De acordo com os legistas, o corpo tinha indícios de que o engenheiro, mesmo ferido, sofreu maus-tratos no cativeiro. Havia sinais de hematomas e rasgos nas roupas que indicavam perfurações por arma branca ainda enquanto o engenheiros estava vivo. O exame dos órgãos indicou ainda que ele estava em jejum de 6 a 8 horas ao ser morto.
As conclusões do exame necroscópico só foram possíveis pela condição de semipreservação em que estava o corpo de Vasconcellos Jr., 29 meses depois do seu desaparecimento, o que surpreendeu os legistas. Eles identificaram a ocorrência do fenômeno de saponificação, característico de deposição do corpo em uma cova rasa num terreno argiloso e úmido.

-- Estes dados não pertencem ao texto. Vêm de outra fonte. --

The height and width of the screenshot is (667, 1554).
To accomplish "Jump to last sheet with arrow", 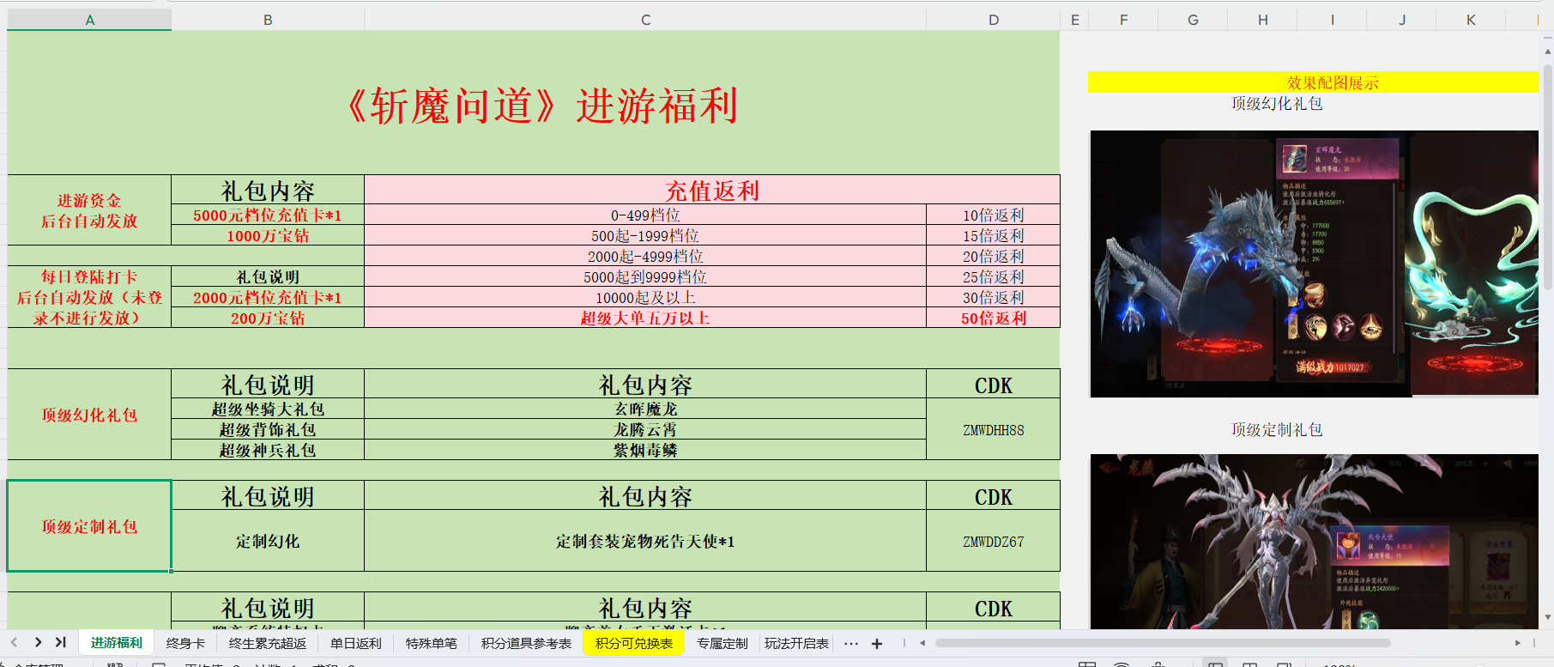I will (x=61, y=642).
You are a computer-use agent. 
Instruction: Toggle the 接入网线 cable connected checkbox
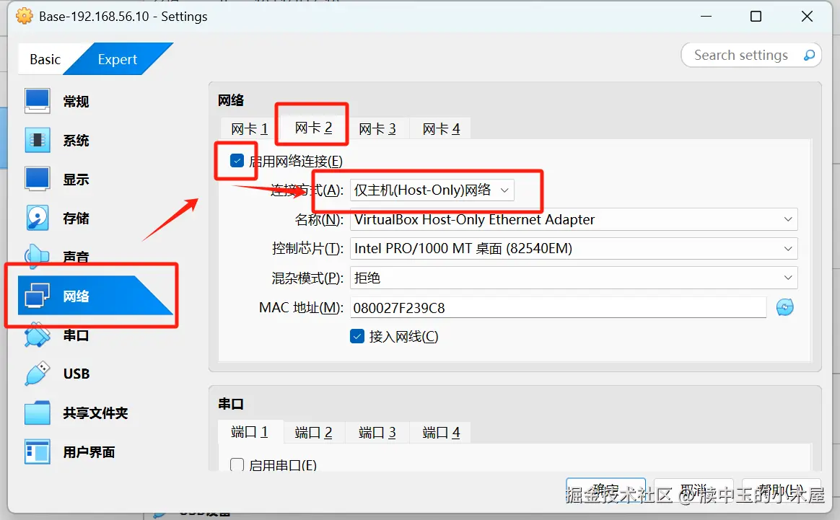coord(356,336)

O cadáver conservava as roupas que o engenheiro usava no dia do seqüestro, mas estava sem os sapatos. As mãos e os pés estavam atados por tiras de pano. As vestes, sujas de argila, mostravam-se franzidas no sentido da cabeça, o que foi interpretado pelos legistas como sinal de que o cadáver foi puxado até a cova. "As evidências de que o corpo foi arrastado pelos pés para o sepultamento em solo argiloso nos levam a concluir que esse procedimento ocorreu após o disparo na nuca", escreveram os peritos.